## [DATA RECORDS]
<<<<
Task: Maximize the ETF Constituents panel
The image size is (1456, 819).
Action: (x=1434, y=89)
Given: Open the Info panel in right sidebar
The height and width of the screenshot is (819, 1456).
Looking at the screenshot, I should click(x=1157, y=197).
>>>>
<<<<
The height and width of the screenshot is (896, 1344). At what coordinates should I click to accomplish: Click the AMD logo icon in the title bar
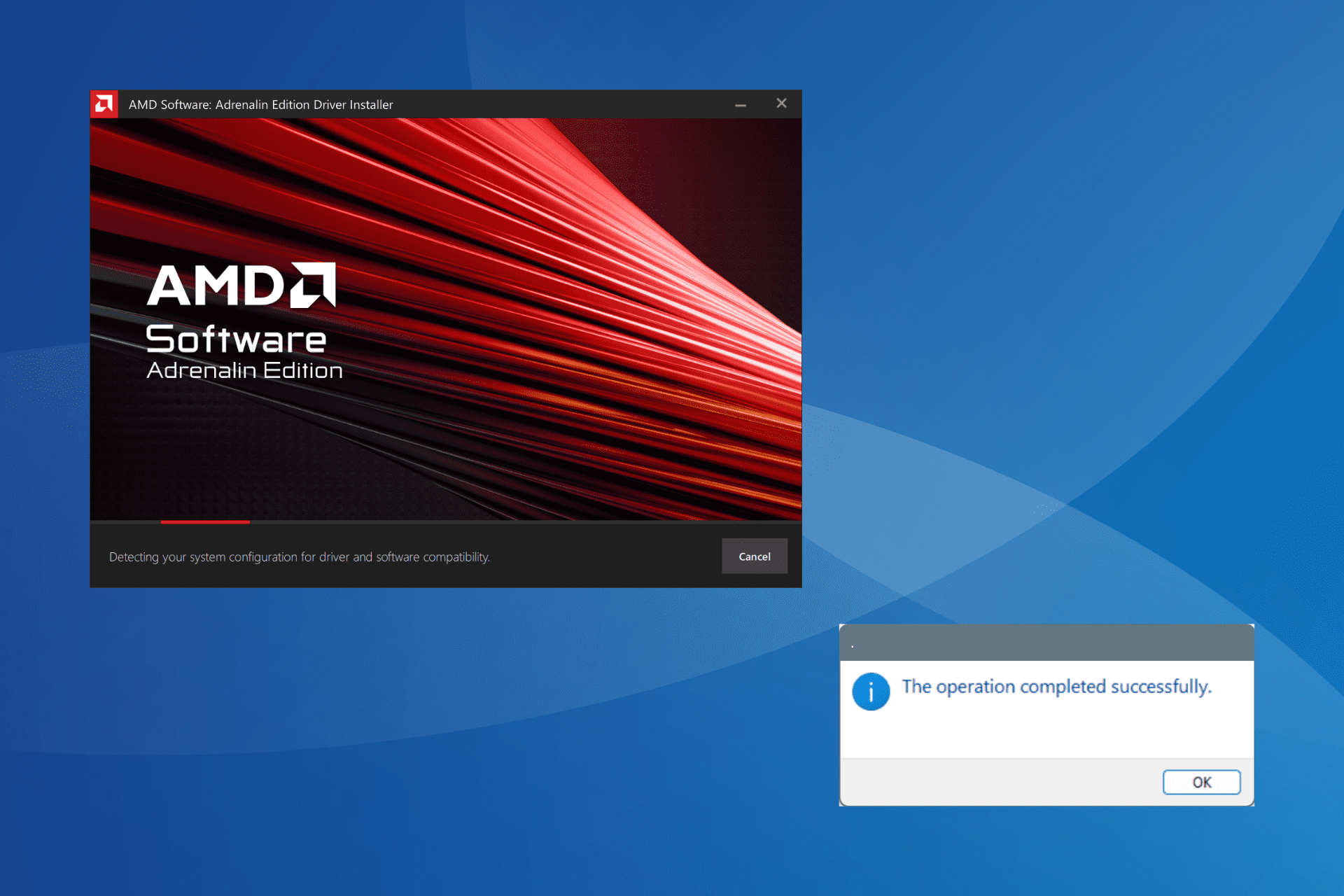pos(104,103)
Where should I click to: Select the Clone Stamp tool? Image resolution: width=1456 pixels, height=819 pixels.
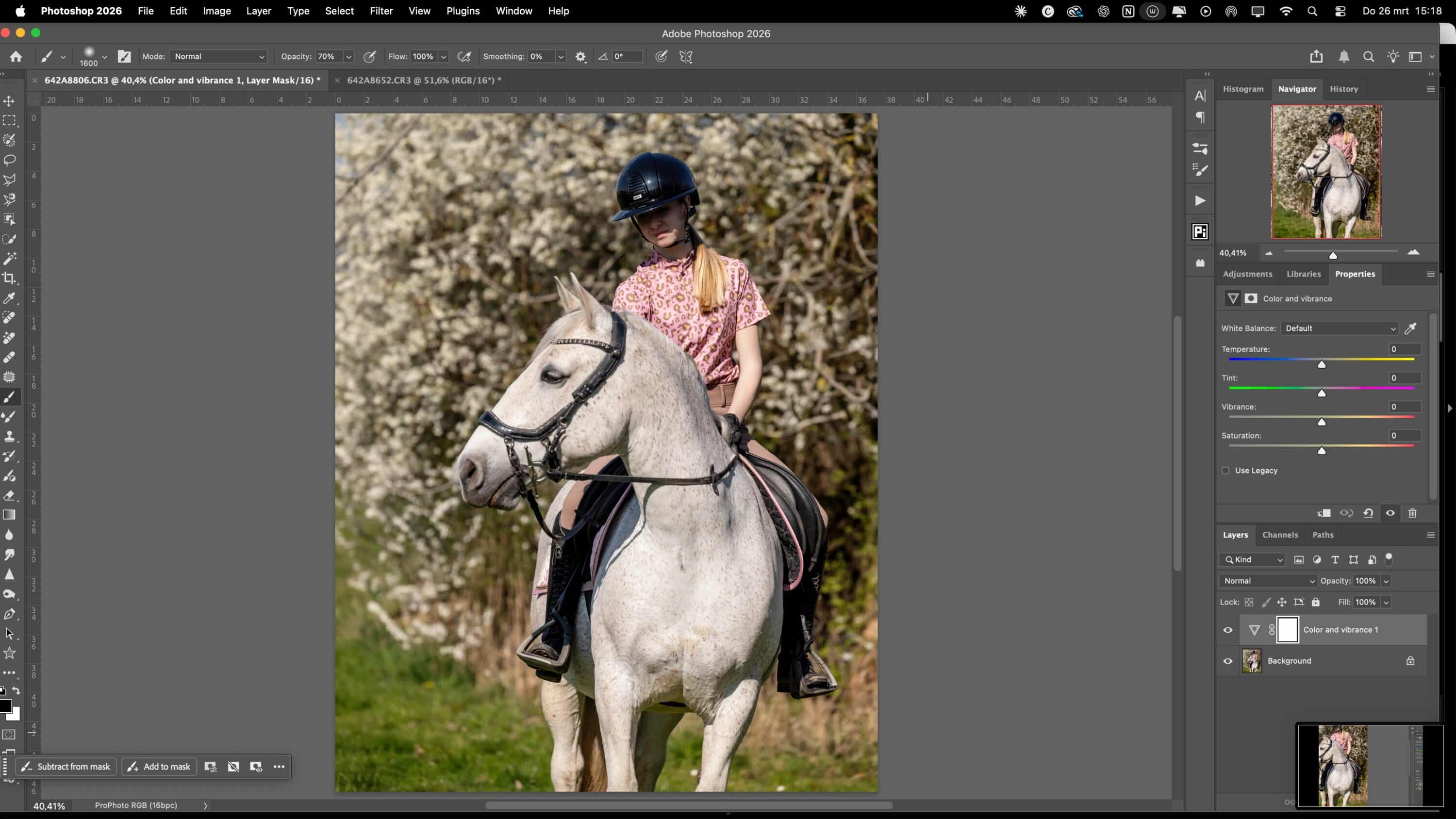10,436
>>>>
## [WORK ITEM]
Scan the data above for the string "panel" and copy each line where it appears.

## [FINISHED EXERCISE]
Task: Maximize the ETF Constituents panel
Given: Open the Info panel in right sidebar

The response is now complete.